Part two is that they have a need to do it. Most people don't think they would ever steal money from their employer until they have a serious financial event. Their kid gets sick, their husband gets cancer, they have some financial event, they're getting foreclosed on, they're getting evicted, and all of a sudden, they need money. They need ten thousand dollars fast, otherwise they'll have a serious problem—maybe a legal problem. Well, now they think, "I know my company has ten thousand dollars. They won't miss it. I'll pay it back." But it's still not enough to get them to do it.

The third leg of the fraud triangle is what's called justification. People in their mind will look for a reason why they're not really being the bad guy anymore. Maybe they were passed over for promotion. Maybe they feel like they're mistreated by management. Maybe they feel like they deserve it because of what they do for your company and they're not recognized enough. Once an employee or partner in a company has all three of those things, it's guaranteed they're going to embezzle. Now, it may not be anything more than a box of pencils or a stack of paper from the copy room, or it could be 500,000 dollars.

You want to eliminate all those steps by having things cross-controlled.
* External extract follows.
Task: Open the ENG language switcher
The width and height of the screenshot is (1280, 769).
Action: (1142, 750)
Look, you can't control what financial stresses someone has in their life, so you can't eliminate number two. Number three, you can work on by having a good corporate culture, where people are being validated. The only thing you can really control is number one—somebody having the ability to do it—and that comes from having cross-controls. Even something as simple as having different people open the mail every day can help. If your bookkeeper opens all the mail, they can hide documents and records that would disclose their fraud. Maybe once a week, the owner opens the mail, or maybe another day a week, the office manager opens the mail. That way, you have something that will break the chain of fraud in your company.
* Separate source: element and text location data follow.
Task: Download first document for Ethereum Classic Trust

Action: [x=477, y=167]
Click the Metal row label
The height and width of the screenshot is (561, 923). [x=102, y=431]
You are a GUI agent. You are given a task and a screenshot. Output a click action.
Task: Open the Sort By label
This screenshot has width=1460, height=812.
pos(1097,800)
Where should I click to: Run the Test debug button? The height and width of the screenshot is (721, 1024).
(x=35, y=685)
Again, it's not a common thing. We get maybe two or three cases a month like this, while we get hundreds of cases in other areas—online scams, bitcoin scams, probate fraud, asset searches. Corporate embezzlement and company embezzlement aren't huge; it's not quite even one a week. But when it happens to a company, it can be devastating. The company could go out of business, and you lose a great employee. But you may be able to prevent it in the first place by short-circuiting those three legs of the fraud triangle.